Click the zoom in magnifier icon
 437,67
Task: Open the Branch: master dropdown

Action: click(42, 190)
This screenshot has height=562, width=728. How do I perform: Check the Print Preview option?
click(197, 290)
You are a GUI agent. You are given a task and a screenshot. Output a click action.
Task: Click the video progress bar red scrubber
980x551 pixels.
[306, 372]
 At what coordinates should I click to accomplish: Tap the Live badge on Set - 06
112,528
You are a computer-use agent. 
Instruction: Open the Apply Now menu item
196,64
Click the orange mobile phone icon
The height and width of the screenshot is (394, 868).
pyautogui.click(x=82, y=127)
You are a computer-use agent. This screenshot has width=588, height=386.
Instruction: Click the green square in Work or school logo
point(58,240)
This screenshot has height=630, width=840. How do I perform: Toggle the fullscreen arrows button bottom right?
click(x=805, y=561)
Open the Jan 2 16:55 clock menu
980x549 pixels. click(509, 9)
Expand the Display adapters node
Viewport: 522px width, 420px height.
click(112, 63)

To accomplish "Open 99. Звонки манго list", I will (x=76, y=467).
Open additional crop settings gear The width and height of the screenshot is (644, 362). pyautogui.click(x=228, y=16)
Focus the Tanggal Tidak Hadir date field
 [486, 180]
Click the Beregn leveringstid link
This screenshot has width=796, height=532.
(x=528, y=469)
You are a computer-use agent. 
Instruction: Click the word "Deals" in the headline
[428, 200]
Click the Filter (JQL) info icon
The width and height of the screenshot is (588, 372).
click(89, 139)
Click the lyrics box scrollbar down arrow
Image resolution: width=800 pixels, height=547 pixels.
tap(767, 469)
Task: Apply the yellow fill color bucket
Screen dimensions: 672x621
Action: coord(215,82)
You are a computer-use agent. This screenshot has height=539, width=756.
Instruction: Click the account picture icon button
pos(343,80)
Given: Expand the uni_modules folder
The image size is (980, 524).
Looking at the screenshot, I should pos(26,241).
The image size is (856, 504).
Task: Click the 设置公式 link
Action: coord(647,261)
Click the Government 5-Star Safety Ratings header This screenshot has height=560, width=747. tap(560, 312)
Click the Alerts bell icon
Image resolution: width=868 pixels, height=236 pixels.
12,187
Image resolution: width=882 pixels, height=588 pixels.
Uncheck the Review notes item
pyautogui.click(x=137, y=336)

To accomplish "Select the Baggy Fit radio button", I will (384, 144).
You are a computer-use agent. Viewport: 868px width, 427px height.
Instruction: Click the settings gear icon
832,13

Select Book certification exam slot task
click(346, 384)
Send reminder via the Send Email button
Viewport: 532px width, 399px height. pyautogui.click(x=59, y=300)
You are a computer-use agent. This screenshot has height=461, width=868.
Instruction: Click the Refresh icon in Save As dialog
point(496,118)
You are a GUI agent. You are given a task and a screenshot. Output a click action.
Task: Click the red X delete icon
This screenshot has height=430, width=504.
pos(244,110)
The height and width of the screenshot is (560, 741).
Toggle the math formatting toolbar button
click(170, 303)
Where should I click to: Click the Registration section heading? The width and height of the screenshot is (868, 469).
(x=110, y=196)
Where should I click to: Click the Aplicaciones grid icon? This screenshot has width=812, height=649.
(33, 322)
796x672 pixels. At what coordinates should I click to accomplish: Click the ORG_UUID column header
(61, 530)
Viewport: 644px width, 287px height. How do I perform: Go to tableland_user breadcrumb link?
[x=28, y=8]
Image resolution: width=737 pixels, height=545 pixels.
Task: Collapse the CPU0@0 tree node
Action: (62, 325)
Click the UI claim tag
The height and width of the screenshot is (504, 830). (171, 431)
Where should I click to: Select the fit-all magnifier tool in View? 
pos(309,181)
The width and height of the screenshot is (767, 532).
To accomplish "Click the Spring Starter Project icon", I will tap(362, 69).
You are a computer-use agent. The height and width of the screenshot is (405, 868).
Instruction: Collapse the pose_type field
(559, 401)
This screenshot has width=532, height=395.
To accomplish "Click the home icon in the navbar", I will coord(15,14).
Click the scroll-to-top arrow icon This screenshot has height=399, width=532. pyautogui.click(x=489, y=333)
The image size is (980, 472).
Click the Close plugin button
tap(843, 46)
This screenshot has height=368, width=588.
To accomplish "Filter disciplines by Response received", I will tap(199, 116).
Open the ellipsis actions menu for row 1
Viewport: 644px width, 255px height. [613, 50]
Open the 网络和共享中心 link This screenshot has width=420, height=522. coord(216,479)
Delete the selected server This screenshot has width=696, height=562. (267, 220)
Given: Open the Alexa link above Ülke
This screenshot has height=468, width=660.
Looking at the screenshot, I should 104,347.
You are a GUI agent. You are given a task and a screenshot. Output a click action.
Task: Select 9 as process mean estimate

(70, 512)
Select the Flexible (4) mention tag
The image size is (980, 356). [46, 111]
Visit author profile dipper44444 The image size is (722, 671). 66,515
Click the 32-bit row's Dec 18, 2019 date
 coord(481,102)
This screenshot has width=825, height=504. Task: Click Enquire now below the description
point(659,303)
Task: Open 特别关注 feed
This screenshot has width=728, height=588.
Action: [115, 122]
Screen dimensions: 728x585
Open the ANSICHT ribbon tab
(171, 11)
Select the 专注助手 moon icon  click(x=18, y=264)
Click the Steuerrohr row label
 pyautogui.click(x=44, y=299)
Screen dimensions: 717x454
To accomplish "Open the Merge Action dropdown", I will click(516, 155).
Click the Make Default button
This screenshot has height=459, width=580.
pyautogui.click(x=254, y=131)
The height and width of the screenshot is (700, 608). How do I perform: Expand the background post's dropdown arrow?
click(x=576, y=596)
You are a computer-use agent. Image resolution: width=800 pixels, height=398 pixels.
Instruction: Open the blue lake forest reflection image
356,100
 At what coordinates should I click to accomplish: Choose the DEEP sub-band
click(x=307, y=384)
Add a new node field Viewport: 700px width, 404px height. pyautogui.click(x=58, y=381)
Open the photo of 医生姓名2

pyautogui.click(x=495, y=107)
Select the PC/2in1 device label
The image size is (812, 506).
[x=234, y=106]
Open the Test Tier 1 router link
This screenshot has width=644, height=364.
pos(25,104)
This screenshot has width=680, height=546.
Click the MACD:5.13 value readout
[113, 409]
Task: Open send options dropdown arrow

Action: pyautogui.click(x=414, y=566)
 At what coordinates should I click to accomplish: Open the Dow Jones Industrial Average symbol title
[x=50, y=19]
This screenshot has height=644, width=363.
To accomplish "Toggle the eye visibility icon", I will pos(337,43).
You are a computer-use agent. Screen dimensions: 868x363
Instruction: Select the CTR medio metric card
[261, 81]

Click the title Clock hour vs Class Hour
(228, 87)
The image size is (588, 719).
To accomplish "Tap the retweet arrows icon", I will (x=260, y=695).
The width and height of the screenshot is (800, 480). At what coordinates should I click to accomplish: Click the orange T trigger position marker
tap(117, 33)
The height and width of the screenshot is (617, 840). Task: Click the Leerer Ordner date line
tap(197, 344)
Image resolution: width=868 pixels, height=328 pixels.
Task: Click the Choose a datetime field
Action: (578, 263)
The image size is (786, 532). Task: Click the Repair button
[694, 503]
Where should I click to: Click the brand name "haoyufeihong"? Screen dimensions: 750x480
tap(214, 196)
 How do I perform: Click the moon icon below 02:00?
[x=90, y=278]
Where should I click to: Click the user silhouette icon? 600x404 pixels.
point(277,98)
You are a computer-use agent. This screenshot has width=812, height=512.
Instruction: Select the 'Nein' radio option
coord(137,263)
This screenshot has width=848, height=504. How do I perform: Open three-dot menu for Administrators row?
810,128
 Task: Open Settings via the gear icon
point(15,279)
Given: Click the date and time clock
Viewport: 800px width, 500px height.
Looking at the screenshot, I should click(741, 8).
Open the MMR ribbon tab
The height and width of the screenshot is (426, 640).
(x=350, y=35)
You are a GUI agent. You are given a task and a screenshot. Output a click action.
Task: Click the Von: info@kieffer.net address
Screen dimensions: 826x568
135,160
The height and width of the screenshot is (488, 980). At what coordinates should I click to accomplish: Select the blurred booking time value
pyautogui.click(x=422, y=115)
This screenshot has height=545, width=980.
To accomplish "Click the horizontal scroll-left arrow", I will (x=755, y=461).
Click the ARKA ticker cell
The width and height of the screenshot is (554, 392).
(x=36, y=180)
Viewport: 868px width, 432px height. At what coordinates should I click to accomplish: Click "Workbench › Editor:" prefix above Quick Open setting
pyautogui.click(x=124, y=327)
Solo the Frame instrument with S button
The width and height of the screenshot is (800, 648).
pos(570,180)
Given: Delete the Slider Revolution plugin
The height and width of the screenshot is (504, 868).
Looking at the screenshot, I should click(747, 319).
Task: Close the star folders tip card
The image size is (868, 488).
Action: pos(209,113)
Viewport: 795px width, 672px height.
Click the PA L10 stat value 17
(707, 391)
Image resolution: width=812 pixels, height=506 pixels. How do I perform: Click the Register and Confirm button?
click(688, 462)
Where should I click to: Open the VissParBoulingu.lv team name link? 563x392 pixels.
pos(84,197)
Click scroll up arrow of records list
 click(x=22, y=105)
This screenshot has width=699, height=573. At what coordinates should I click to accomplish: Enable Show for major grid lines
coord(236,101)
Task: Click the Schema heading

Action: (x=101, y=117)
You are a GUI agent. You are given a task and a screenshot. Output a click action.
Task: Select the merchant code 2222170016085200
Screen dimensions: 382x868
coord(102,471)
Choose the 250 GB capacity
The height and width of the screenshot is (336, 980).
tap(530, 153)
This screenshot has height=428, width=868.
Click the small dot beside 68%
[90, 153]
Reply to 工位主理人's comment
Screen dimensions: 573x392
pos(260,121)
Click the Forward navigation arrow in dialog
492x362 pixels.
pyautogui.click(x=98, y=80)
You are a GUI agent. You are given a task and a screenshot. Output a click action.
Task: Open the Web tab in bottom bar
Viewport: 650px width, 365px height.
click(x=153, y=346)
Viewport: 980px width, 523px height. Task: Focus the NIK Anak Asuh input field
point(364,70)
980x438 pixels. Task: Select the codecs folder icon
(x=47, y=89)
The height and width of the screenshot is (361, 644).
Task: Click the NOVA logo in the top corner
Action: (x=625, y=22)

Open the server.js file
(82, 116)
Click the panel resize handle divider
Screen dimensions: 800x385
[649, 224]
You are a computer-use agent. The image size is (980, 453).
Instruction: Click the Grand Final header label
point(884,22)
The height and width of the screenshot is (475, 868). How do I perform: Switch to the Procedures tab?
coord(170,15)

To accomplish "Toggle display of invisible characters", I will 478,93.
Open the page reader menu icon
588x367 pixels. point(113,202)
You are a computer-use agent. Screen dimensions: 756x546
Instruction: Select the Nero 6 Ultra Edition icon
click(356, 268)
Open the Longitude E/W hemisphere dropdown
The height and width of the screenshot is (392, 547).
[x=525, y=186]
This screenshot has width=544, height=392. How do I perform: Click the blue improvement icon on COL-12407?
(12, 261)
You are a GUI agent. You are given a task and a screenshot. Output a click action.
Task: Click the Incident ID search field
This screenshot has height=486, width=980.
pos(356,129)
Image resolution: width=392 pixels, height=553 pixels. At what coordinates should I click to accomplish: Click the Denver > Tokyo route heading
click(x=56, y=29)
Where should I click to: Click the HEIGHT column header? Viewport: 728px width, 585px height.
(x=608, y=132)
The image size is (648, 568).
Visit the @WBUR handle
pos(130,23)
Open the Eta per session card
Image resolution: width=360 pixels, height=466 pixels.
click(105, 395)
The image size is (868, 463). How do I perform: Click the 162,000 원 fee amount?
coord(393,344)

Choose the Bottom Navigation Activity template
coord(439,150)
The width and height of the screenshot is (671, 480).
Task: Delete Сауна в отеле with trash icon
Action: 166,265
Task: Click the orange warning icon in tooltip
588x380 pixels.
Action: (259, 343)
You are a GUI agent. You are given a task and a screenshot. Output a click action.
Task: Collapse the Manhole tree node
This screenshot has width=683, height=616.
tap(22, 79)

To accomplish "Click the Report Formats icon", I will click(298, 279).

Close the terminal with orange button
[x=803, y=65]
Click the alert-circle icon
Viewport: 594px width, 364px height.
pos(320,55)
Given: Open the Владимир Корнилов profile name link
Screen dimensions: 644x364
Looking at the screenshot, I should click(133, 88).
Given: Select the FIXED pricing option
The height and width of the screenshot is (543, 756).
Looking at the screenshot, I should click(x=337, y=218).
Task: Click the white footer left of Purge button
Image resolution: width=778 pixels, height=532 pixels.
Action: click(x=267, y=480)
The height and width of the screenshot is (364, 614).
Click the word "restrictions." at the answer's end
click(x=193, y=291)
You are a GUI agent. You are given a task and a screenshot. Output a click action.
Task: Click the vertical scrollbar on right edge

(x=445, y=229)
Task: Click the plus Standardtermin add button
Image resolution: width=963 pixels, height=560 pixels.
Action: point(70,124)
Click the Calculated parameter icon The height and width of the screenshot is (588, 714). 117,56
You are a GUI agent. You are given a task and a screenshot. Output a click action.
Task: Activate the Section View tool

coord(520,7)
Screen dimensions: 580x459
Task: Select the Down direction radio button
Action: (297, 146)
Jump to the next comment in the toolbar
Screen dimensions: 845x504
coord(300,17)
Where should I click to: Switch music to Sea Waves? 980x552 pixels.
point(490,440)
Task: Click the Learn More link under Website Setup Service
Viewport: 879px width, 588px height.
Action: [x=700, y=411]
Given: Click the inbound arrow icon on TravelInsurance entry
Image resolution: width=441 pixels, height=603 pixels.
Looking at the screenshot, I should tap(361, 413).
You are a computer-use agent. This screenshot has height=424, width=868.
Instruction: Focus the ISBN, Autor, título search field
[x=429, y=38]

◆ ◆ ◆

== Task description ==
Copy out the lines of the data where the string "Filter" occurs.

== Answer to this exercise ==
Click the Filter (JQL) info icon
To accomplish "Filter disciplines by Response received", I will tap(199, 116).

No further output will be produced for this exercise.